Last modified: 2010-03-15 21:03:57 UTC
The Robots Exclusion Standard (http://www.robotstxt.org/orig.html), which defines the syntax of robots.txt files, says, among other things, that: 1. there may not be more than one record with "User-Agent: *", and 2. sections may not contain blank lines. Thus, the only standard-conforming (and thus reasonably reliable) way for users editing the local part of robots.txt, as specific in [[MediaWiki:Robots.txt]], to include rules pertaining to all robots is to include them at the very top with no blank lines preceding them, so that they get appended directly to the "User-Agent: *" section of the global robots.txt. Unfortunately, even this doesn't currently work right, since the global part of Wikimedia's robots.txt contains some blank lines at the end. Please remove said lines or replace them with comments. (Actually, the current implementation is somewhat annoyingly fragile in general. It might be better for MediaWiki itself to parse the content of both the local and global parts of robots.txt (it's not hard), preferably with fairly relaxed parsing rules, and merge them properly into a single file guaranteed to have correct syntax. While it it, the software could try to provide notification of any unrecognized lines and other potential errors detected during the parsing.)

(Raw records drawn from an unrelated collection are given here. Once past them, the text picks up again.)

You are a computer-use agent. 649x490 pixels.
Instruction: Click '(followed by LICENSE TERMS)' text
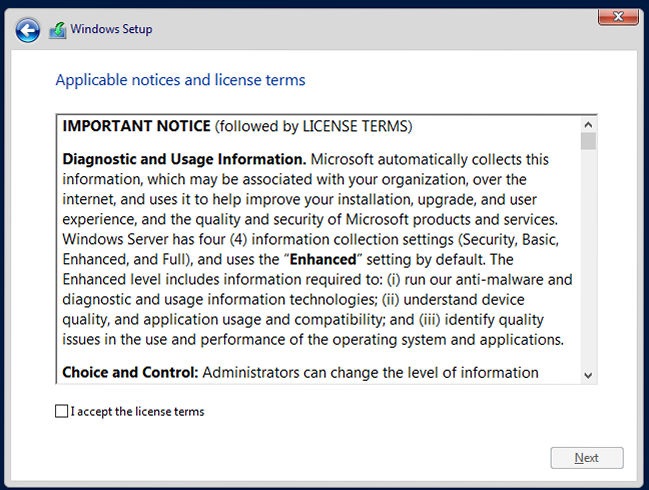tap(313, 126)
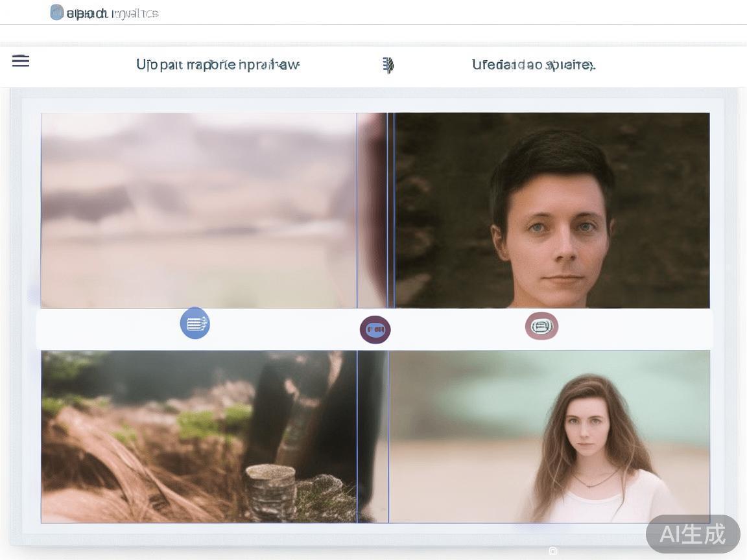Select the "Uredar dao" header tab
Viewport: 747px width, 560px height.
pyautogui.click(x=533, y=65)
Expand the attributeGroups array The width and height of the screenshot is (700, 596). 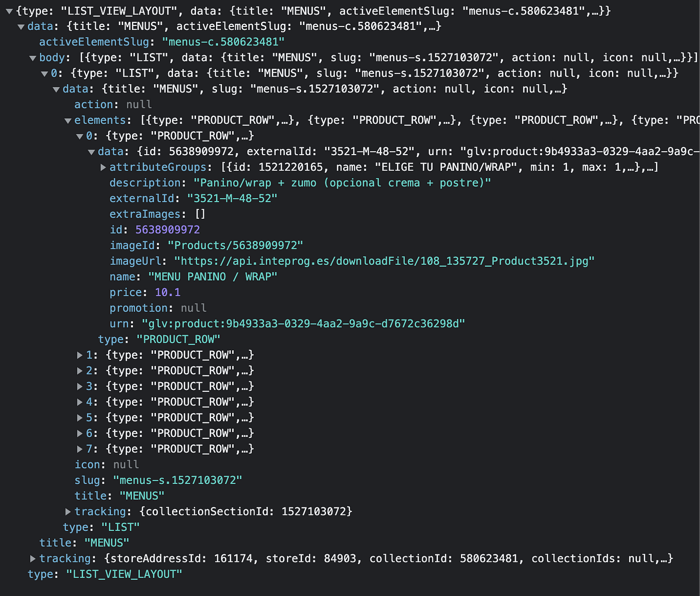[x=103, y=167]
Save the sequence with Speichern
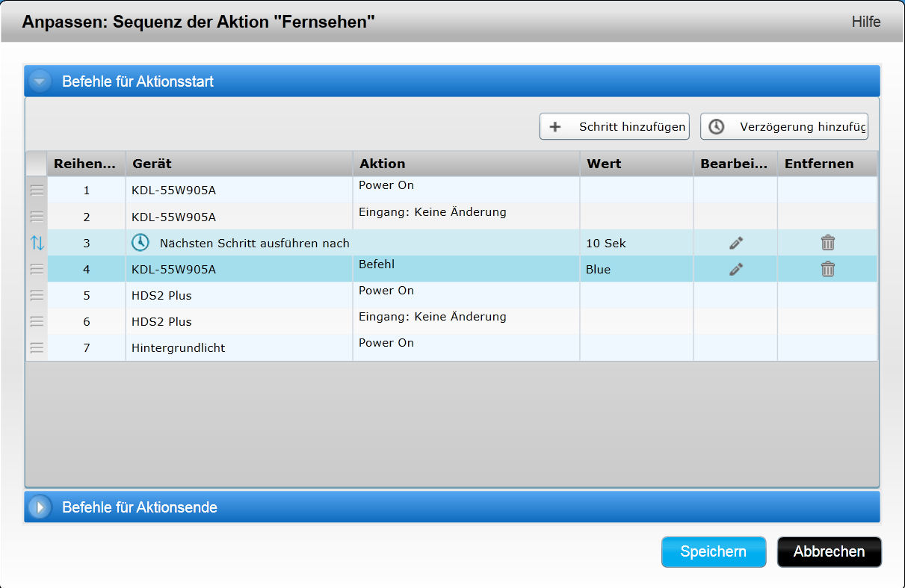This screenshot has width=905, height=588. [x=713, y=551]
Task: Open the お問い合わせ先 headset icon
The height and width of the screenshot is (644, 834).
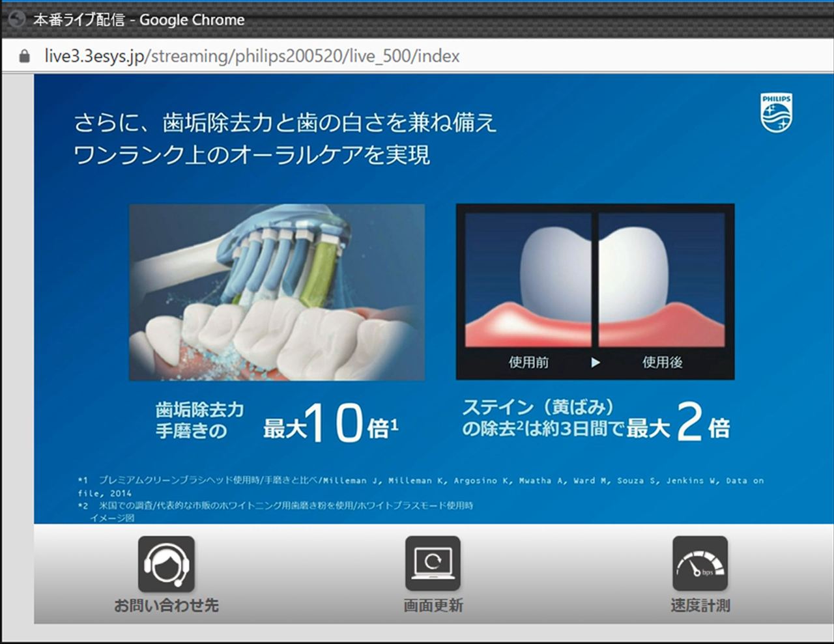Action: (166, 564)
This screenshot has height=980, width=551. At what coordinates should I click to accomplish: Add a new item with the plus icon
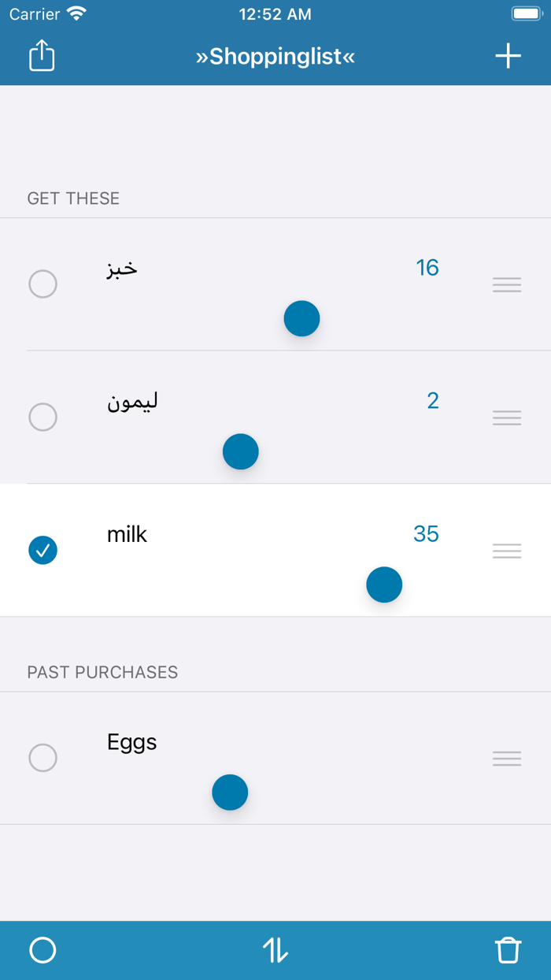tap(508, 56)
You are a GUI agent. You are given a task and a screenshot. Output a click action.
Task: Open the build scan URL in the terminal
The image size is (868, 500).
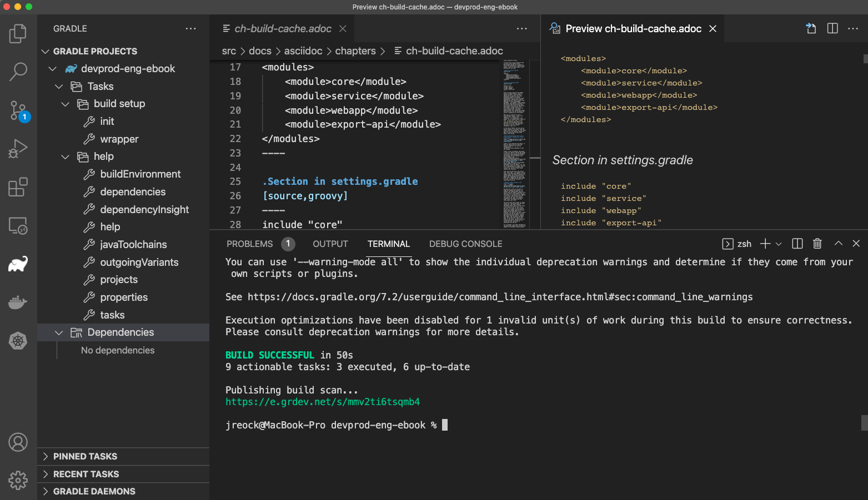322,401
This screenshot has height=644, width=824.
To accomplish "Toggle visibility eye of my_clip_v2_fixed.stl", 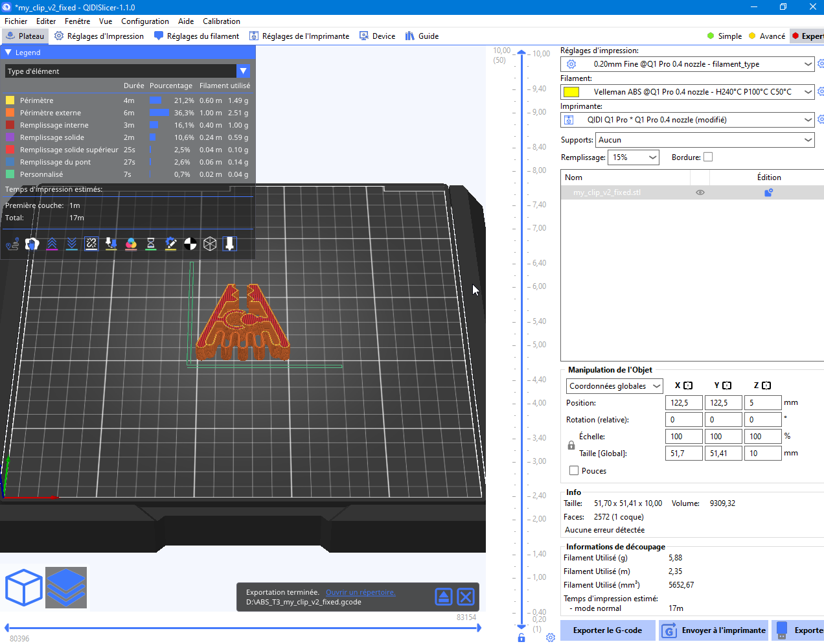I will tap(700, 192).
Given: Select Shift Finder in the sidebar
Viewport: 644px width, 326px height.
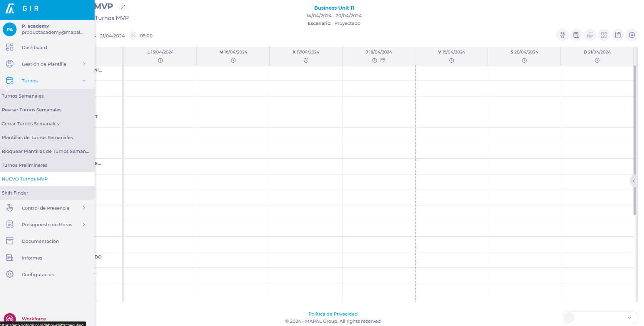Looking at the screenshot, I should [15, 193].
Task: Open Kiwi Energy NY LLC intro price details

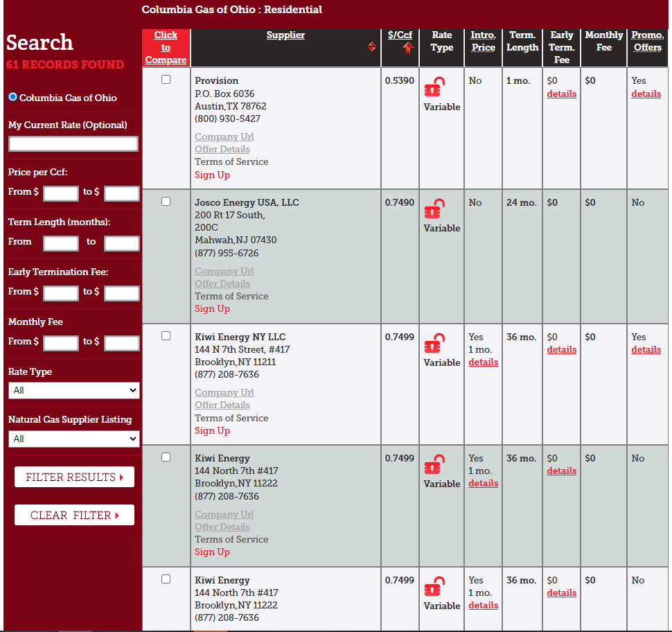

Adding JeLuF to CC, as they wrote this, IIRC.
JeLuF, could you please take a look at this and/or bug 15878? There are reports that search spiders are indexing what they shouldn't be (http://meta.wikimedia.org/w/index.php?title=Talk:Spam_blacklist&oldid=1589272#COIBot_reports_showing_up_in_Google_results).
It's been over a year, would someone please fix this bug? All it should take to fix the immediate issue is to remove the blank lines from the end of the global robots.txt or to replace them with comments.
Fixed. There was a hardcoded \n\n in robots.php causing the problems. Should now be fine.